* _Extrait fourni_:
▼

Un juge antiterroriste a ordonné la garde à vue de proches de Salah Abdeslam, seul survivant des commandos ayant perpétré les attentats du 13 novembre 2015. Actuellement incarcéré à la prison de Vendin-le-Vieil, Abdeslam purge une peine de réclusion à perpétuité après avoir été reconnu coupable de multiples meurtres.
Selon des informations relayées par l’AFP et confirmées par Europe 1, ces interpellations ont eu lieu samedi, juste avant qu'ils ne se rendent à une rencontre prévue avec le terroriste. La provenance de ces informations a été corroborée par une source judiciaire, qui a refusé de s'étendre sur le sujet en raison de la sensibilité de l'affaire.
Une clé USB remise en novembre
Lors d'une précédente enquête, en novembre 2025, Salah Abdeslam avait été placé en garde à vue pour des soupçons concernant une clé USB contenant des documents de propagande terroriste, liés à des organisations comme l'État islamique ou Al-Qaïda. Le Parquet National Antiterroriste avait alors informé du souhait de le voir mis en examen ultérieurement.

▲

* _Données fournies_:
▼

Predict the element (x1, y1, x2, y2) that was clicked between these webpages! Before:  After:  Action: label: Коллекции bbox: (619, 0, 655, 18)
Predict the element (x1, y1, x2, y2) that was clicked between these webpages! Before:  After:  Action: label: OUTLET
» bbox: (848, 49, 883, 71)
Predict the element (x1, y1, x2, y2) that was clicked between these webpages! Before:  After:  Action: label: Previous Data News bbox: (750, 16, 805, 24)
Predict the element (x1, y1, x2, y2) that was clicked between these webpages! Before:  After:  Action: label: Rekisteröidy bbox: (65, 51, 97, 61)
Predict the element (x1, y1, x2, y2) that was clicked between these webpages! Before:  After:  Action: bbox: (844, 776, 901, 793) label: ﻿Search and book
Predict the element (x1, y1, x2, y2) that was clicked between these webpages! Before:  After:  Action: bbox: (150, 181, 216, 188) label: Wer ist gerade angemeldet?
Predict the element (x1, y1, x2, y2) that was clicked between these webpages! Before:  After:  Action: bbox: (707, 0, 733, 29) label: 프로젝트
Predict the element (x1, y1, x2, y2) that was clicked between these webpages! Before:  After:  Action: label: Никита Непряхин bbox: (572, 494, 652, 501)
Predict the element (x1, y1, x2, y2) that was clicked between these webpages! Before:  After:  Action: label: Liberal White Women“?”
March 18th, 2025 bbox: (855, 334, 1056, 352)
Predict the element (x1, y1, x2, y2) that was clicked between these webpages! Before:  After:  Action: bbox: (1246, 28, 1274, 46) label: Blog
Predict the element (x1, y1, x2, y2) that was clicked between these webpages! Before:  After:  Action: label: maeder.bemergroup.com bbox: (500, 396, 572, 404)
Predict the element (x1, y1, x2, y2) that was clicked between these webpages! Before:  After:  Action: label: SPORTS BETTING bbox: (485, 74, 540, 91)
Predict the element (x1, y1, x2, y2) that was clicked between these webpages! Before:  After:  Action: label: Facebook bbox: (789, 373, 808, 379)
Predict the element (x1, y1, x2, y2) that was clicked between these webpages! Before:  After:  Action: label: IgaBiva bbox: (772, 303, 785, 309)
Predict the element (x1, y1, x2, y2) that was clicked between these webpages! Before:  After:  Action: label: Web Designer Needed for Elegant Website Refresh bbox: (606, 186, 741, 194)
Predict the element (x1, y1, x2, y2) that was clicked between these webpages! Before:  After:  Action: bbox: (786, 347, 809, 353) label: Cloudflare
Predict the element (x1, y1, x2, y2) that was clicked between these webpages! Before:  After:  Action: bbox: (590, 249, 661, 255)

▲

* _Travail à faire A_: Dans l'article sur Salah Abdeslam, reprenez sous forme de liste courte le paragraphe qui commence par « Selon des informations relayées par l'AFP », sans perdre ses faits principaux.
* _Travail à faire B_: Écrivez la suite de l'article sur Salah Abdeslam, en partant de sa dernière phrase.

* _Résultat attendu A_:
- Les proches ont été interpellés samedi, juste avant une rencontre prévue avec Salah Abdeslam.
- L'information vient de l'AFP et a été confirmée par Europe 1.
- Une source judiciaire l'a aussi confirmée, sans donner plus de détails, car l'affaire est sensible.

* _Résultat attendu B_:
Cette clé, remise par son ex-compagne Maëva B. lors d'un parloir, a conduit à de nouvelles suspicions. Maëva B. est également en détention, accusée d'être impliquée dans un projet d'attentat déjoué, sans lien avec Abdeslam. En conséquence, les conditions de visite en prison avaient été modifiées pour prévenir d'éventuelles introductions d'objets illicites.
Plus récemment, début avril, le tribunal administratif de Lille a ordonné de relâcher certaines restrictions concernant les visites, tout en maintenant l'isolement d'Abdeslam pour des raisons de sécurité. Cette affaire souligne une nouvelle fois les inquiétudes autour de la radicalisation et de l'éventuelle communication entre membres d'une même famille et individus condamnés pour terrorisme. Des experts en sécurité nationale, comme le politologue Guillaume Durocher, ont noté qu'il est crucial de garder un œil vigilant sur ces interactions, car elles pourraient potentiellement exacerber le risque pour la sécurité publique.